_Dataset records_
▬▬▬▬▬▬▬▬▬▬

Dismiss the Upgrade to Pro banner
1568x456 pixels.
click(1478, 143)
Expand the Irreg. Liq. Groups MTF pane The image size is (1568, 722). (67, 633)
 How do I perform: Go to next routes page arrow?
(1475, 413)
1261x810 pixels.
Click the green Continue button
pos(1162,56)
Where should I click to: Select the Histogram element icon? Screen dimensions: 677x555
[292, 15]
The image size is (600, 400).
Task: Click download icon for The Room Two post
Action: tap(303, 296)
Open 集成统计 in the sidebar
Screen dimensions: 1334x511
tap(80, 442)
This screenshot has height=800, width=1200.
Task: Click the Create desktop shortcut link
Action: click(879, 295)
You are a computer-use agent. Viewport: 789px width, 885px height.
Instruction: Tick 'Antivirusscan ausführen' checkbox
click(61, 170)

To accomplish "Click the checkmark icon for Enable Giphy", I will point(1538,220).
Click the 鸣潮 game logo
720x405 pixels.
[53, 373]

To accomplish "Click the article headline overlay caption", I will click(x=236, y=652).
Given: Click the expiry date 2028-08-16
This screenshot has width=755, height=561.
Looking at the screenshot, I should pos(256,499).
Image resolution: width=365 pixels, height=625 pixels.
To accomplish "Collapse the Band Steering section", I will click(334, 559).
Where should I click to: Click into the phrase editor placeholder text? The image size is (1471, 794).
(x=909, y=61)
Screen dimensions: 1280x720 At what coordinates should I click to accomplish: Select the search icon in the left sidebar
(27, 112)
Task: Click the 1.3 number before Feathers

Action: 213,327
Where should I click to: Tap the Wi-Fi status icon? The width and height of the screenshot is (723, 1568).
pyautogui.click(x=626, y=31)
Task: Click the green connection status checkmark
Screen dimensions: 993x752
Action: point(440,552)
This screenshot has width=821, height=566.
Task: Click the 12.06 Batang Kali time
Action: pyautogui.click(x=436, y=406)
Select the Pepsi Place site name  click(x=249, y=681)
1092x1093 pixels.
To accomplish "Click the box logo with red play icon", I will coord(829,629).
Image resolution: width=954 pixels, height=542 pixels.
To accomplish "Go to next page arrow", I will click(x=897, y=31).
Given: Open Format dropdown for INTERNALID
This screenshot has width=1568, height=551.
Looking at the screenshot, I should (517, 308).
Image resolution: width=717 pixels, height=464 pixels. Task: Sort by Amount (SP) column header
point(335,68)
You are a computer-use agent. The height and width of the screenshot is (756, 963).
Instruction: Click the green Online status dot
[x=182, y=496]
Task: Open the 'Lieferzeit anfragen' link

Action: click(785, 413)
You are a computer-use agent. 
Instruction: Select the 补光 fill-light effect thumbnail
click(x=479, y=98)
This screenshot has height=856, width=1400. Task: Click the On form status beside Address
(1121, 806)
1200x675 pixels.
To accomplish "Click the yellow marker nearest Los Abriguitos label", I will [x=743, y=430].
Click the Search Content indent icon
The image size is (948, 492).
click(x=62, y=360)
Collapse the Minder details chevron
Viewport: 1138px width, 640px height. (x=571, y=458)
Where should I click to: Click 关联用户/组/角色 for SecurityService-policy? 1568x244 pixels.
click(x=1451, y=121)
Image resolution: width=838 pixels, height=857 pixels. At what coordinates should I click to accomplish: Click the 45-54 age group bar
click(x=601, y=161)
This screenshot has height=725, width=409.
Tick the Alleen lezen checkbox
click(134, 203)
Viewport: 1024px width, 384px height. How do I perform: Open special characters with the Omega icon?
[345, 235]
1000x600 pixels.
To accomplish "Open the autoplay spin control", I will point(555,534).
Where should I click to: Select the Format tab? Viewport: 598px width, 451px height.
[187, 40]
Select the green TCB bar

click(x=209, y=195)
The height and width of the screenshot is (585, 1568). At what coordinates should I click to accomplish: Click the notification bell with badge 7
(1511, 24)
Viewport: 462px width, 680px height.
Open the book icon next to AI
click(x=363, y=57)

▬▬▬▬▬▬▬▬▬▬

_Problem description_
Your task is to repeat the records exactly. Begin at their first line and stop after the line containing "1261x810 pixels.".

_Task output_
Dismiss the Upgrade to Pro banner
1568x456 pixels.
click(1478, 143)
Expand the Irreg. Liq. Groups MTF pane The image size is (1568, 722). (67, 633)
 How do I perform: Go to next routes page arrow?
(1475, 413)
1261x810 pixels.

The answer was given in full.